On the 3.9L V6 and 5.2L V8, rerouting the ignition coil wire and spark plug wires can help solve a misfire and/or surge problem that occurs at approximately 45 mph. A service bulletin was published that outlines the specifics of the repair. It states the rerouting procedure should be performed before other repairs are done for misfires, surging or spark knock.

On the 3.7L V6 and 4.7L V8 the camshaft position sensor may fail and cause the engine to crank but not start or it can cause intermittent stalling. A failed camshaft sensor will require replacement.
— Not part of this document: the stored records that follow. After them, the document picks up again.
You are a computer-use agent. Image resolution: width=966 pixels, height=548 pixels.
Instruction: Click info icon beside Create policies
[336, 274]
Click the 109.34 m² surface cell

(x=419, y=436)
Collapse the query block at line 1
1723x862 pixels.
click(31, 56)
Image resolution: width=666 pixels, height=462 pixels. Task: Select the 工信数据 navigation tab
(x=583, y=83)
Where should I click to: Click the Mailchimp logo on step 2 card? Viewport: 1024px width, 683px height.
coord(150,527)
A surging or bucking during acceleration can be caused if the distributor is moved or mis-indexed. This is a result of the cam and crank position sensors being out of synchronization. Wear of the oil pump drive gear can cause similar symptoms because it allows excessive free play in the distributor drive. The distributor drive gear and bushing should be replaced if the rotor tip moves back-and-forth more than 3/16th of an inch when checking drive gear free play.

Some vehicles may develop a musty odor coming from the HVAC system, Dodge has issued a cleaner/disinfectant and a coating for the evaporator designed to inhibit bacterial growth.

The AC/heater (HVAC) system may unexpectedly switch to the defrost mode when accelerating. This system is operated by engine vacuum and should be inspected for any vacuum leaks if this problem develops.  There is also a revised vacuum check valve available to address this concern.

The track for the power seat may need to be replaced if the seat rocks when the vehicle accelerates or slows down.

On 3.9L V6 and 5.9L V8 engines, the intake manifold gasket may leak and cause increased oil consumption and a spark knock during acceleration; the gasket should be replaced.

On the 3.7L V6 and 4.7L V8 the Exhaust manifold bolts commonly break, exhaust manifold gaskets should be replaced and replace bolts as needed.

If the engine cranks but does not start, or starts and stalls, the fuses should be inspected, especially the power door locks fuse. The power door lock fuse provides power to a module that sends the Powertrain Control Module (PCM) the "OK to start" signal.

On some models a void in the rear window seal may cause a water leak. Water may be present on or under the carpet. The seal will need to be replaced if that is the source.

If the vehicle will not shift into, or out of four wheel drive, and the "Serv 4WD" warning light is illuminated, the front axle disconnect actuator may need replacement and a power module (TIPM) may need a software update.

If the engine does not crank (or cranks but won't start), the wireless control module (WCM) may have locked up. This is due to static discharge through the ignition key. A revised model should be installed, but simply disconnecting the negative terminal of the battery for thirty seconds will temporarily reset the module so you can start the car.

Engine overheating can result from coolant leaks which are commonly found at the thermostat housing gasket, water pump, heater return tube O-ring at the water pump, intake manifold gasket, and timing cover gasket. Our technicians recommend a complete inspection of the cooling system after any repairs are made to be sure there are no other leaks.

Battery acid can leak on, and deteriorate a vacuum hose for the speed (cruise) control system. If the hose becomes loose or leaks vacuum, the speed (cruise) control will not function.